Este acuerdo que nos pareció tan razonable a nosotros, empezó a entrar en tensión con las inquietudes crecientes de Bauti, nuestro hijo mayor que ya está por cumplir los 8 años de edad. Hasta ahora habíamos podido trasmitirle con relativa solvencia que sus padres tienen miradas diferentes con respecto a la creación del mundo, de los dioses y del cielo; pero hace poco tiempo falleció su bisabuelo y volvió a arremeter con las preguntas cruzadas.

- Mamá, ¿el Rolo se fue al cielo? – preguntó en una sobremesa, así de la nada.

- Sí mi amor, el Rolo nos está mirando desde el cielo - le contestó ella.
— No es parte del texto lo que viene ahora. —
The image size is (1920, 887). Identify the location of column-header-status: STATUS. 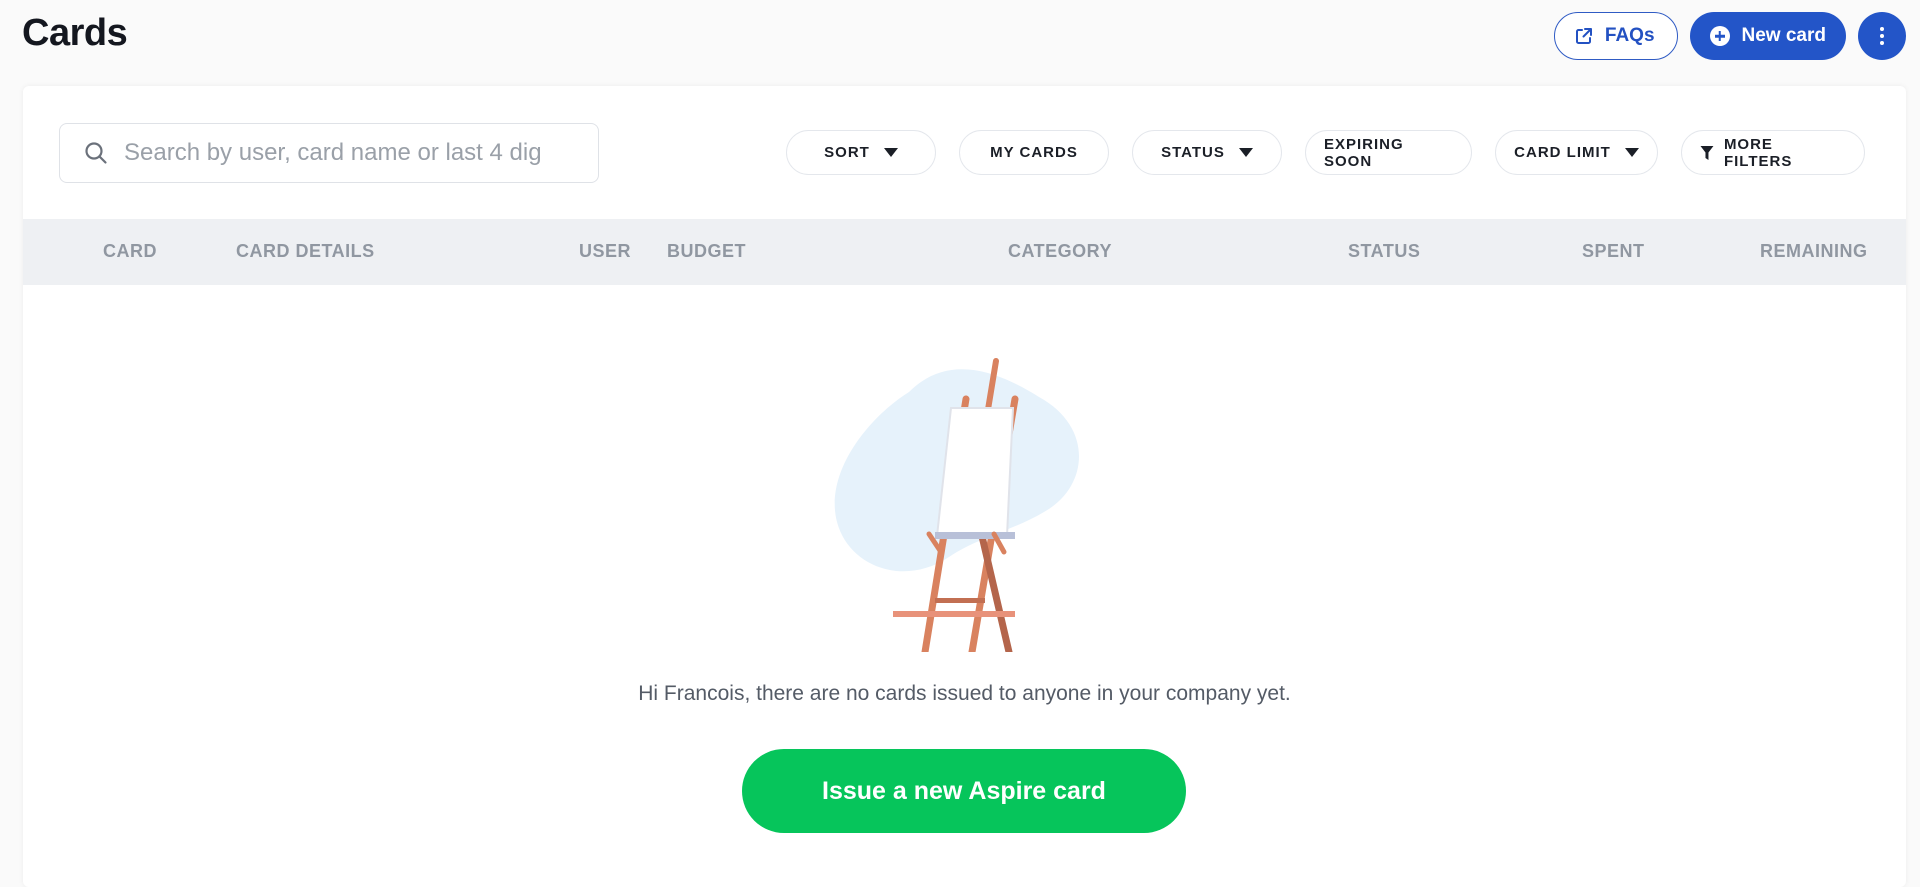
(1384, 252).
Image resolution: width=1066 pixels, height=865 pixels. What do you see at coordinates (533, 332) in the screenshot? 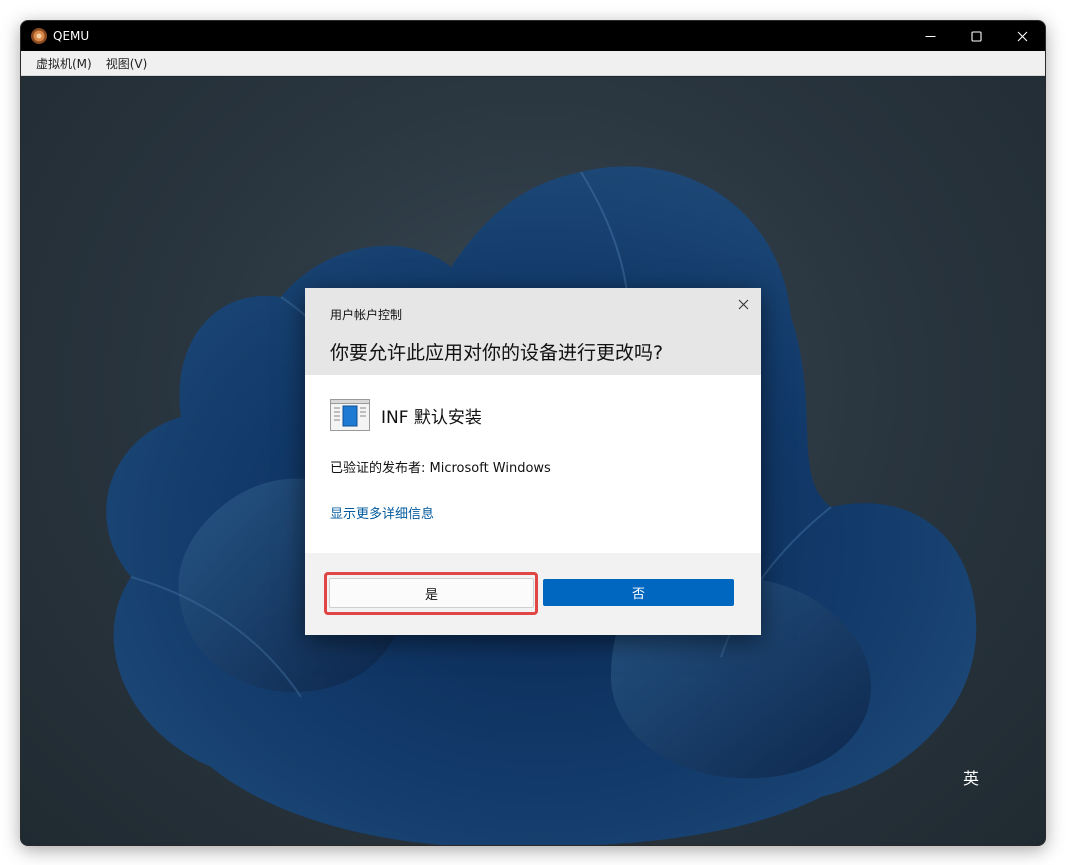
I see `uac-header: 用户帐户控制 你要允许此应用对你的设备进行更改吗?` at bounding box center [533, 332].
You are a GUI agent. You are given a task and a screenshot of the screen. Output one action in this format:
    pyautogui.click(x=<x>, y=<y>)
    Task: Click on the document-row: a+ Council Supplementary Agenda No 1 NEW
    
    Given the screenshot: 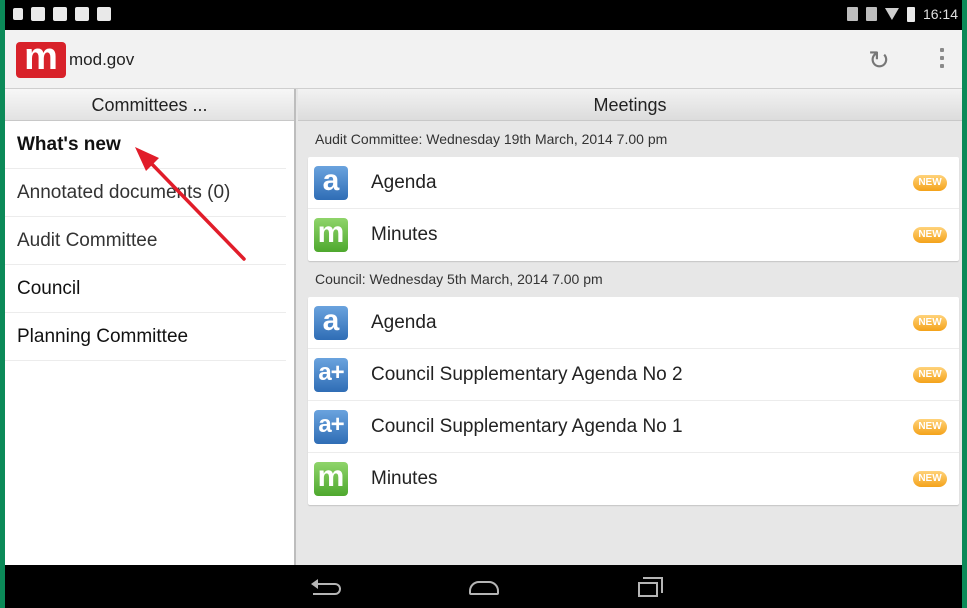 What is the action you would take?
    pyautogui.click(x=634, y=427)
    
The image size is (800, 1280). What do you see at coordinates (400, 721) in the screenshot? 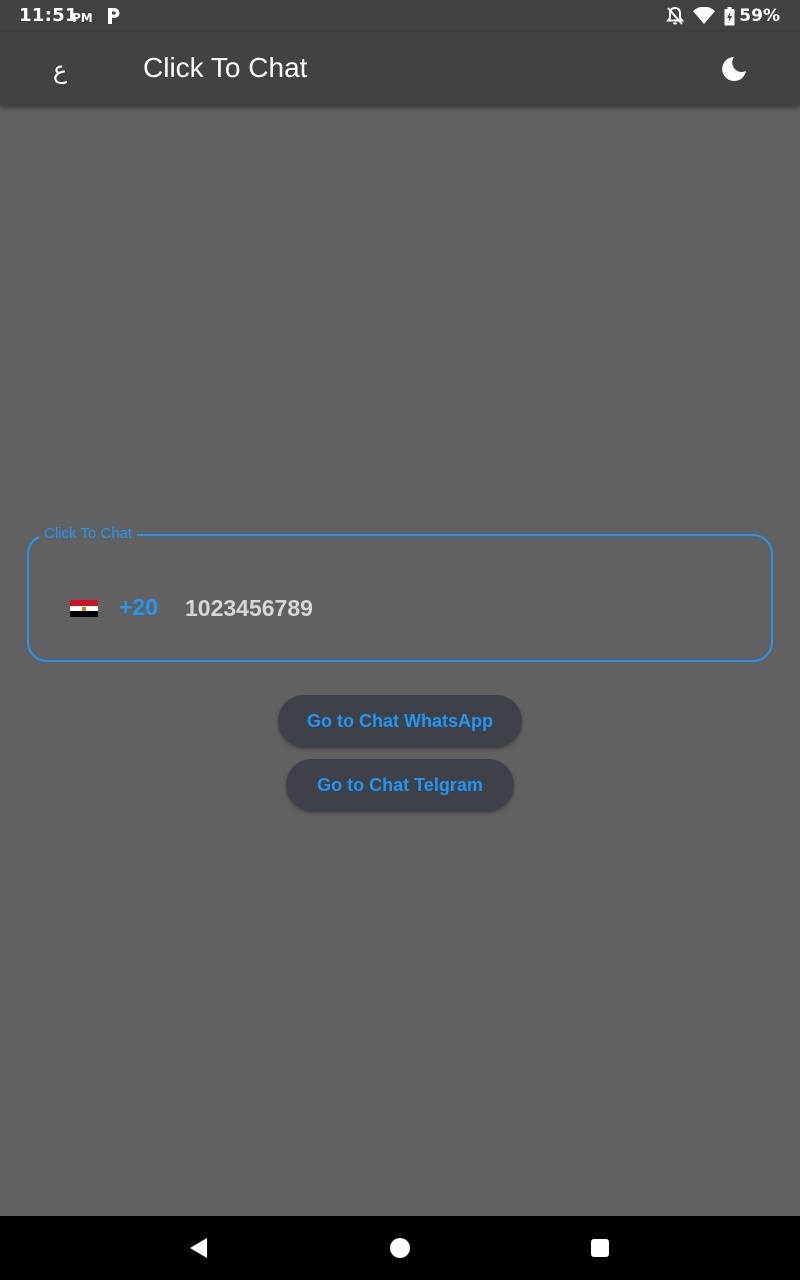
I see `whatsapp-chat-button: Go to Chat WhatsApp` at bounding box center [400, 721].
- ¿Y no va a reencarnar en otra persona, papá? – me interrogó a mí.

- Mirá Bauti, yo no creo en eso de la reencarnación – le contesté, dejándolo notablemente desconforme con la respuesta.

No les voy a mentir, a mí me gusta aclarar las cosas, sobre todo conmigo mismo. Entonces desde esa noche que estoy pensando tozudamente en eso de la reencarnación. Para ser sincero, no es cierto que yo no crea en la reencarnación. En lo que no creo es que un alma de un difunto se reencarne en otro cuerpo, pero tampoco creo que cuando uno se muere desaparece completamente de este mundo para siempre.

Les pongo un ejemplo para explicarlo mejor. El fin de semana pasado fuimos a comer a la casa de su (recientemente viuda) bisabuela y el Rolo estuvo presente todo el tiempo, pero no como un ánima en pena, sino en las anécdotas, en las fotos familiares que adornan el comedor y también en los ojos de su único varón. Por eso quiero ir un poco más allá.

Estoy convencido de que cada uno de nosotros lleva consigo pequeñas herencias de sus antepasados, a veces sin siquiera saberlo. Son algo más que simples recuerdos, aunque sin dudas nos es más fácil reconocer esos rastros cuando hemos presenciados los originales, como es el caso de las manos de mi madre.

Cuando veo las manos de mi mamá, veo también las manos de mi abuela Dora, pero no solo en la forma de sus dedos. También en la suavidad de su piel y en su dulzura para acariciar a mi hijita, su nueva nieta.

Quiero decir que yo sí creo en la reencarnación, pero no en el concepto tradicional de la reencarnación. A la inmortalidad hay que saber ganársela. Creo en la continuidad de la vida a través de los seres que hemos logrado transformar con nuestra existencia, aquellos a los que hemos precedido y conseguido dejarles alguna marca imborrable.

Ahora mismo, mientras escribo estas líneas, lo estoy viendo a Bauti, vistiendo una camiseta de Rosario Central, amasar unos fideos junto a su madre. Seguramente están haciendo alguna receta de la Nona, una de las abuelas de Sabrina a la que Bauti jamás conoció. Él está feliz, se ríe mientras desparrama la harina en la mesada y se le dibujan dos hoyuelos en los cachetes, regalo de algún tatarabuelo español, al tiempo en que se afinan sus ojos rasgados, legados de algún antepasado autóctono que seguramente habitó las tolderías de nuestra pampa salvaje.

Entonces... ¿Quién soy yo para decirle que no existe la reencarnación si hasta en él mismo conviven tantas personas que nos antecedieron? Dentro de su singularidad, él es también la extensión de sus rasgos, de sus costumbres y de un amor tan intenso, que se trasmite incansablemente de generación en generación.